I recommend crowdsourcing it instead of trying something so outlandish
alone.
khm
> We could use this to have some 9front community news with a news file publishe
> d through 9p.
I keep a /lib/news/changelog that announces local changes to the
network's users. I don't see why the 9front distribution couldn't
maintain something similar in /lib/news/9front as part of the hg
repo. E.g. to note things like the recent upas changes.
--lyndon
That's an interesting idea. I'd never thought of auto- populating the directory like that. Then again, I like to keep news(1) very low bandwidth.
there's a simple reason:
we already are used to notifications like this to be sent to the mailinglist.

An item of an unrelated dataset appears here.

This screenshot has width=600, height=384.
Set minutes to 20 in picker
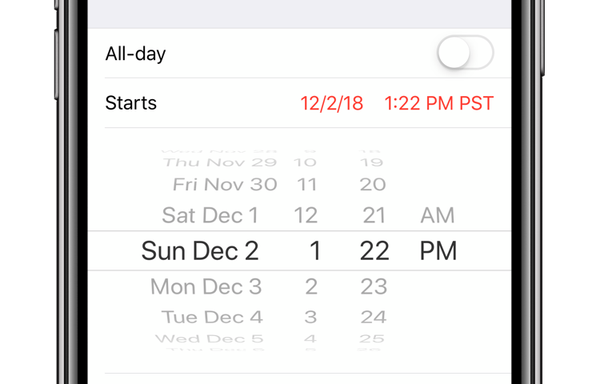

changing everything bec. of the technical "novelty" isn't a great idea.
i like how the RSS example is reusing this old convention though :D
On 1/25/21, Lyndon Nerenberg <lyndon@orthanc.ca> wrote:
>> We could use this to have some 9front community news with a news file
>> publishe
>> d through 9p.
>
> I keep a /lib/news/changelog that announces local changes to the
> network's users. I don't see why the 9front distribution couldn't
> maintain something similar in /lib/news/9front as part of the hg
> repo. E.g. to note things like the recent upas changes.
>
> --lyndon
>
On January 25, 2021 11:26:14 AM EST, Lyndon Nerenberg <lyndon@orthanc.ca> wrote:
>> We could use this to have some 9front community news with a news file publishe
>> d through 9p.
>
>I keep a /lib/news/changelog that announces local changes to the
>network's users. I don't see why the 9front distribution couldn't
>maintain something similar in /lib/news/9front as part of the hg
>repo. E.g. to note things like the recent upas changes.
>
>--lyndon
>
why not arrange for each binary to print a list of recent changes to its source code upon first run by each user?
sl
Quoth hiro <23hiro@gmail.com>:
> there's a simple reason:
>
> we already are used to notifications like this to be sent to the mailinglist.
>
> changing everything bec. of the technical "novelty" isn't a great idea.
Though, it may not be a bad option for a
migration guide that gets shown on sysupdate.
Changes show up in 'sysupdate -i' as well
as the mailing list, but for things like
dp9ik, arm64 rootstub, and so on, having
a "how to do the manual steps to migrate"
on sysupdate has seemed like a good idea.